After sweeping through the country’s rural areas, the insurgents’ military campaign has shifted to brutal urban combat in recent weeks. They have pushed into the edges of major cities like Kandahar and Lashkar Gah in the south and Herat in the west.

The strategy has exhausted the Afghan government’s forces and overwhelmed the local militia forces that the government has used to supplement its own troops, a move reminiscent of the chaotic and ethnically divided civil war of the 1990s.

Kunduz, the capital of a province of the same name, is a significant military and political prize. With a population of 374,000, it is a vital commercial city near the border with Tajikistan, and a hub for trade and road traffic.

“All security forces fled to the airport, and the situation is critical,” said Sayed Jawad Hussaini, the deputy police chief of a district in Kunduz city.

Clashes between government forces and Taliban fighters were continuing in a small town south of the city, where the local army headquarters and the airport are situated, security officials said.

“We are so tired, and the security forces are so tired,” Mr.

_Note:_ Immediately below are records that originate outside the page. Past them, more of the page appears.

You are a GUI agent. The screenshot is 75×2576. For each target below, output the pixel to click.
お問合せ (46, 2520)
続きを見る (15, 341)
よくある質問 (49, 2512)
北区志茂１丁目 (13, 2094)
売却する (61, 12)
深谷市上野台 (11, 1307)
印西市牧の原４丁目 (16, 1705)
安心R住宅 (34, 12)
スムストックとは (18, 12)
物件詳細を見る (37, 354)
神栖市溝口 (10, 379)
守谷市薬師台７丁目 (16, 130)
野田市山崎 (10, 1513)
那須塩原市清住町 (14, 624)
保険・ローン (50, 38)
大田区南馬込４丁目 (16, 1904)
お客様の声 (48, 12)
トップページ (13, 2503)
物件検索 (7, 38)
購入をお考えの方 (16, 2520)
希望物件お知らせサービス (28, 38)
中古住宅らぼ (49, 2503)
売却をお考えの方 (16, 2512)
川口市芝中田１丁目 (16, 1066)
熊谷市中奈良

Hussaini said. “At the same time we hadn’t received reinforcements and aircraft did not target the Taliban on time.”

Security forces, who had retreated to the town earlier in the morning, began an operation to flush Taliban fighters out of the city on Sunday evening, according to security officials.

As Kunduz was collapsing on Sunday morning, the Taliban also seized Sar-i-Pul, the capital of another northern province of the same name, after heavy fighting in the area in recent days, officials said.

“Taliban are walking in the streets of the city. Local residents are terrified,” said Sayed Asadullah Danish, a member of the Sar-i-Pul provincial council. Provincial officials had taken shelter in an army base on the outskirts of the city, where clashes were continuing, he added.

In the two preceding days, the Taliban had taken two other provincial capitals: Sheberghan, the capital of Jowzjan Province in the north, and Zaranj, the capital of Nimruz Province on the Afghanistan-Iran border.

The Taliban briefly seized Kunduz in 2015 and again in 2016, gaining control of a province for the first time since American forces invaded in 2001. Both times, Afghan forces pushed back the insurgents with help from American airstrikes. Kunduz is also where an American gunship mistakenly attacked a Doctors Without Borders hospital in 2015, killing 42 people.

Since the U.S. withdrawal began, the Taliban have captured more than half of Afghanistan’s 400-odd districts, according to some assessments. Their attacks on provincial capitals have violated the 2020 peace deal between the Taliban and the United States. Under that deal, which precipitated the American withdrawal from the country, the Taliban committed to not attacking provincial centers like Kunduz.